■ WHAT YOU NEED TO DO ■
The required output consists solely of the lines from the line containing "Viewport: 1380px width, 776px height." through the end of the records, copied exactly.
/---
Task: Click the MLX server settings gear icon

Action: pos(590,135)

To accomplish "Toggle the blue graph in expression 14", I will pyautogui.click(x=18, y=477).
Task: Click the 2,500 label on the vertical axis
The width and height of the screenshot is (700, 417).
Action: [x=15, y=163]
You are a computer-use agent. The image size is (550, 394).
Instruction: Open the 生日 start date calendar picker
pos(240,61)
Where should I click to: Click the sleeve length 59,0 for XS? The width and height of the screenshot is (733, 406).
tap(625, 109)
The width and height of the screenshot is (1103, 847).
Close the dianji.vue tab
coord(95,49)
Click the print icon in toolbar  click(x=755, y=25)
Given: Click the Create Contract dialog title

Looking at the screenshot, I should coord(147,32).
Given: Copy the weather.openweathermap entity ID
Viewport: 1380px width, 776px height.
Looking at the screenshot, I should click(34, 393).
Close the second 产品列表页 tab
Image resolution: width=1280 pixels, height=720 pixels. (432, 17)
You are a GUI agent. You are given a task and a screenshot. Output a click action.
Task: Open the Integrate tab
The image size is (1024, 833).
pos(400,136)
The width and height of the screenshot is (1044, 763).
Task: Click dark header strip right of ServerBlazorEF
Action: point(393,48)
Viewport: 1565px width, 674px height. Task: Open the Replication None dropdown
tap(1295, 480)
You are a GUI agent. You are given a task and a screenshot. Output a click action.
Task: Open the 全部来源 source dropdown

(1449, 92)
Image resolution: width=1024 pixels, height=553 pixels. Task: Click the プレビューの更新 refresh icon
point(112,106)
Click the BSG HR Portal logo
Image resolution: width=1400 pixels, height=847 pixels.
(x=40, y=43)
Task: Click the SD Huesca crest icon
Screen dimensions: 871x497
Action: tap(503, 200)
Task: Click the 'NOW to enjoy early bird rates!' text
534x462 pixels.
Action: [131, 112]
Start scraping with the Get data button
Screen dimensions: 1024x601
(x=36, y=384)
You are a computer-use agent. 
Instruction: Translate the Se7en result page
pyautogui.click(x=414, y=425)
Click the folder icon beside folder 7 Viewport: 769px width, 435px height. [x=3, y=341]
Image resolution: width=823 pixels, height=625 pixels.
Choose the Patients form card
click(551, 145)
\---
■ TASK ANSWER ■
Viewport: 1380px width, 776px height.
Looking at the screenshot, I should click(34, 393).
Close the second 产品列表页 tab
Image resolution: width=1280 pixels, height=720 pixels. (432, 17)
You are a GUI agent. You are given a task and a screenshot. Output a click action.
Task: Open the Integrate tab
The image size is (1024, 833).
pos(400,136)
The width and height of the screenshot is (1044, 763).
Task: Click dark header strip right of ServerBlazorEF
Action: point(393,48)
Viewport: 1565px width, 674px height. Task: Open the Replication None dropdown
tap(1295, 480)
You are a GUI agent. You are given a task and a screenshot. Output a click action.
Task: Open the 全部来源 source dropdown

(1449, 92)
Image resolution: width=1024 pixels, height=553 pixels. Task: Click the プレビューの更新 refresh icon
point(112,106)
Click the BSG HR Portal logo
Image resolution: width=1400 pixels, height=847 pixels.
(x=40, y=43)
Task: Click the SD Huesca crest icon
Screen dimensions: 871x497
Action: tap(503, 200)
Task: Click the 'NOW to enjoy early bird rates!' text
534x462 pixels.
Action: [131, 112]
Start scraping with the Get data button
Screen dimensions: 1024x601
(x=36, y=384)
You are a computer-use agent. 
Instruction: Translate the Se7en result page
pyautogui.click(x=414, y=425)
Click the folder icon beside folder 7 Viewport: 769px width, 435px height. [x=3, y=341]
Image resolution: width=823 pixels, height=625 pixels.
Choose the Patients form card
click(551, 145)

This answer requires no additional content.